Go through the entries below and return every line that contains "will".
*** Block opens ***
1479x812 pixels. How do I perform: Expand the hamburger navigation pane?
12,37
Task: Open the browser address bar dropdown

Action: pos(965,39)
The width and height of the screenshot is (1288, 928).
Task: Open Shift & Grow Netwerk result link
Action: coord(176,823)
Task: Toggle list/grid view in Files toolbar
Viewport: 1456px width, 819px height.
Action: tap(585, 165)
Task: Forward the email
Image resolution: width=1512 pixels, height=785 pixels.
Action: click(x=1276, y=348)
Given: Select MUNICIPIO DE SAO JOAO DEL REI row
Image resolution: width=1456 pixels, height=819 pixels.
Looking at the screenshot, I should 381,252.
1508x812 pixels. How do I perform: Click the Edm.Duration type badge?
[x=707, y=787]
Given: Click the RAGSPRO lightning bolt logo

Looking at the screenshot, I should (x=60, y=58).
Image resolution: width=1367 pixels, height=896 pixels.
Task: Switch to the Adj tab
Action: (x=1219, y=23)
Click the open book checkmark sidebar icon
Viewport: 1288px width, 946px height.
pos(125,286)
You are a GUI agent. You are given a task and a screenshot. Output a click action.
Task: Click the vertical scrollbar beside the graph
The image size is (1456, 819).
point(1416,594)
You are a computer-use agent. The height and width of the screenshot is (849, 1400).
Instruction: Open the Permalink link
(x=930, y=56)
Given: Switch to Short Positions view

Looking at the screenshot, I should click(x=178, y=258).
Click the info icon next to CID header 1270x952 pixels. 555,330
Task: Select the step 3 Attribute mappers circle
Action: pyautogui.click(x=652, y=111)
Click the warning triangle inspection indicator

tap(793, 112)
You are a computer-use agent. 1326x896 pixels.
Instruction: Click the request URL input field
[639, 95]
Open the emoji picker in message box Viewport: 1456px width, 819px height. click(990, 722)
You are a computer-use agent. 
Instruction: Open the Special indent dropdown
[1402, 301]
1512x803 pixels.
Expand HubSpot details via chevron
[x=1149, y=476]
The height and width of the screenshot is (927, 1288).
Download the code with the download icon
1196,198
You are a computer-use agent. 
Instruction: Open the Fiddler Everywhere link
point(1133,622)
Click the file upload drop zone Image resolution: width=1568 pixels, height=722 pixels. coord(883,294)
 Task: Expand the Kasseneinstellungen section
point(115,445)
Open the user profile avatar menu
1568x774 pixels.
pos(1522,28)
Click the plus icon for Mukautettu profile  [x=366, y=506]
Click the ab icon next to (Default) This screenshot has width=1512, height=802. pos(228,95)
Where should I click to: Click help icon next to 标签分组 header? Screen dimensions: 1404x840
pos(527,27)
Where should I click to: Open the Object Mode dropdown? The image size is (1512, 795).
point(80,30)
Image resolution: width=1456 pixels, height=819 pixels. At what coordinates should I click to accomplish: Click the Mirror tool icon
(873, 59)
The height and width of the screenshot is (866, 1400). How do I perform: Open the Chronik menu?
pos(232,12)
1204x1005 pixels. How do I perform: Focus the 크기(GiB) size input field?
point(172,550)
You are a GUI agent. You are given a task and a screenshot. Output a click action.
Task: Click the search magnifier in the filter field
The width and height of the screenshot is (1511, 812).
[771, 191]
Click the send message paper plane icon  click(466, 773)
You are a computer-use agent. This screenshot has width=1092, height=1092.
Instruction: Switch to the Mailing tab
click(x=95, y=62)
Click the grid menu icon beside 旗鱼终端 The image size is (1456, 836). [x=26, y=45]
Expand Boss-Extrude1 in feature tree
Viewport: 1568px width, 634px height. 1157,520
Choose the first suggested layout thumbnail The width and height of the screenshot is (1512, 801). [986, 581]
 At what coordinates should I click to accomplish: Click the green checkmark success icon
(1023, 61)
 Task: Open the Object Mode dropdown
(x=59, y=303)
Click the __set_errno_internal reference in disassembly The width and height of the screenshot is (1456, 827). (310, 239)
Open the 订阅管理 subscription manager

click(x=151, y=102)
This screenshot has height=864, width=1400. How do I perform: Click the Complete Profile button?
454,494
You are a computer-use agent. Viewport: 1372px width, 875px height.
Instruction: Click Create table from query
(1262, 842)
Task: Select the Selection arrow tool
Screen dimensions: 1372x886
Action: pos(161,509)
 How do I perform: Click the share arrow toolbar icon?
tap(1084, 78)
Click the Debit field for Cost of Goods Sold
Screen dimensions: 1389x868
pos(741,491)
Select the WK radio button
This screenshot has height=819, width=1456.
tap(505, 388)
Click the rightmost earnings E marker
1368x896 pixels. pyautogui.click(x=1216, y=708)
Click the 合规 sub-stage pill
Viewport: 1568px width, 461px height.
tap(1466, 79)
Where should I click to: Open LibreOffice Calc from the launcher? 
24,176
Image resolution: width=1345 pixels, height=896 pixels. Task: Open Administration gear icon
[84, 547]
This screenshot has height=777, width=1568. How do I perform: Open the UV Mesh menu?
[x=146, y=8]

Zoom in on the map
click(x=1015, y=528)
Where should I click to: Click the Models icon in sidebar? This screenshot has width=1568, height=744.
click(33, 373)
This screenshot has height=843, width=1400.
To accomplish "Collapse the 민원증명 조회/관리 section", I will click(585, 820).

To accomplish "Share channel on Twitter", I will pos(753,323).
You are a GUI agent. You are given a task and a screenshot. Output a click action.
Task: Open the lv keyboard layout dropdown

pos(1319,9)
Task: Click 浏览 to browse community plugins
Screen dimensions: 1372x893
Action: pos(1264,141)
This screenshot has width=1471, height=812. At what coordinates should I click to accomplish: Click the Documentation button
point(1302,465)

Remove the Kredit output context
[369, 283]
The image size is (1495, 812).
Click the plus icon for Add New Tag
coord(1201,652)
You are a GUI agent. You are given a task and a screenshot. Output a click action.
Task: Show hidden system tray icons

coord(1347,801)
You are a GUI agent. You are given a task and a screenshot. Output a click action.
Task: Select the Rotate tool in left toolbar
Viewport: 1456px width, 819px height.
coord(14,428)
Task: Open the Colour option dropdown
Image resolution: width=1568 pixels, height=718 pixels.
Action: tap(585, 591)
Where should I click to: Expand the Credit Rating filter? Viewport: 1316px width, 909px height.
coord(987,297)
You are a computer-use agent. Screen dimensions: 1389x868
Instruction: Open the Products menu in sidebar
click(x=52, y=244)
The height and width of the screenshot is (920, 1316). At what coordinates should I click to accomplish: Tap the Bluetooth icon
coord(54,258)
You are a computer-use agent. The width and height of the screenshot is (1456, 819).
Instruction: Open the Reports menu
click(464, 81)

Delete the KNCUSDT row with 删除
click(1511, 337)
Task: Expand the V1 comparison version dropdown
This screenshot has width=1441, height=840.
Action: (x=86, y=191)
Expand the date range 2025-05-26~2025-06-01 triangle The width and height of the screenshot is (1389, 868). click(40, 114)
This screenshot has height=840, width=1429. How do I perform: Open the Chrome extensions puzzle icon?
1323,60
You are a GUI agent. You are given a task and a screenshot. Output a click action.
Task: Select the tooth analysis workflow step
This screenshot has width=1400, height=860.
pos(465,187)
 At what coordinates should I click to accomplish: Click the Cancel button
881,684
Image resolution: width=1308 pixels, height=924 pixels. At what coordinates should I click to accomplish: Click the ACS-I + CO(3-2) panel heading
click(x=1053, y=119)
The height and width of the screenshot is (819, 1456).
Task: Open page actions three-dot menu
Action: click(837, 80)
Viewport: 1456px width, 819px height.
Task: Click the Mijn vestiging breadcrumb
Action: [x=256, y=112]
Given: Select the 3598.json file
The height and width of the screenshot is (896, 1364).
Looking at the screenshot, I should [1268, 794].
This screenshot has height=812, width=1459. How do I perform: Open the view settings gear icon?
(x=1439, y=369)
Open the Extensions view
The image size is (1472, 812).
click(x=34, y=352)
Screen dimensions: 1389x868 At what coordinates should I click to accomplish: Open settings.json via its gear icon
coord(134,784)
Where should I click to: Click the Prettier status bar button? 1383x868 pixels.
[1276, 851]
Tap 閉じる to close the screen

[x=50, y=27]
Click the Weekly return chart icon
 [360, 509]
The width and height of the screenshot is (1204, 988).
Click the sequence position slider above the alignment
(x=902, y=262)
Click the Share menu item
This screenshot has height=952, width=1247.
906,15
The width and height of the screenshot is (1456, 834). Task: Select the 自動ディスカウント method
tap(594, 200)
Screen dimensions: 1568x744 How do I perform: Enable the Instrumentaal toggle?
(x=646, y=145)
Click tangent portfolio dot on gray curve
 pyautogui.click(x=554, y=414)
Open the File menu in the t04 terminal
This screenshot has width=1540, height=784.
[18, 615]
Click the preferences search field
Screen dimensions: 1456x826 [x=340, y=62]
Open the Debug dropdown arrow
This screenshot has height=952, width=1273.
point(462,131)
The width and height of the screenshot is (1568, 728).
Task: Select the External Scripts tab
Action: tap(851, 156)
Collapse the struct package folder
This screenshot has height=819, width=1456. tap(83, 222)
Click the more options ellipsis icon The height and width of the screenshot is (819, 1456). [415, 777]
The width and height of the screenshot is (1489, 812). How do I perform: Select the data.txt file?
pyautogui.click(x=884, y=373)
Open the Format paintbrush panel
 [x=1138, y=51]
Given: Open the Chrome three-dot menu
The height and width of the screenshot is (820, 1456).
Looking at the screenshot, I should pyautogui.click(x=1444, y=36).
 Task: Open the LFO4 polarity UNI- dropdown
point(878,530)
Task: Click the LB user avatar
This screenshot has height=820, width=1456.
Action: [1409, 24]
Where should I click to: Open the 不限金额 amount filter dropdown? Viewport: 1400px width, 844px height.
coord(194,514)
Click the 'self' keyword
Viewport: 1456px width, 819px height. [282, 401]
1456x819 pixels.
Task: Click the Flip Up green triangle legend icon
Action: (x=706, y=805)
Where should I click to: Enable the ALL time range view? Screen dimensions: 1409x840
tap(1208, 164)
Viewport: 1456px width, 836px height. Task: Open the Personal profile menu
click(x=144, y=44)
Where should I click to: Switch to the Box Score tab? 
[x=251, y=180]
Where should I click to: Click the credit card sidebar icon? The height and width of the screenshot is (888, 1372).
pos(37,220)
*** Block closes ***
Expected output -
To accomplish "Collapse the 민원증명 조회/관리 section", I will click(585, 820).
To accomplish "Share channel on Twitter", I will pos(753,323).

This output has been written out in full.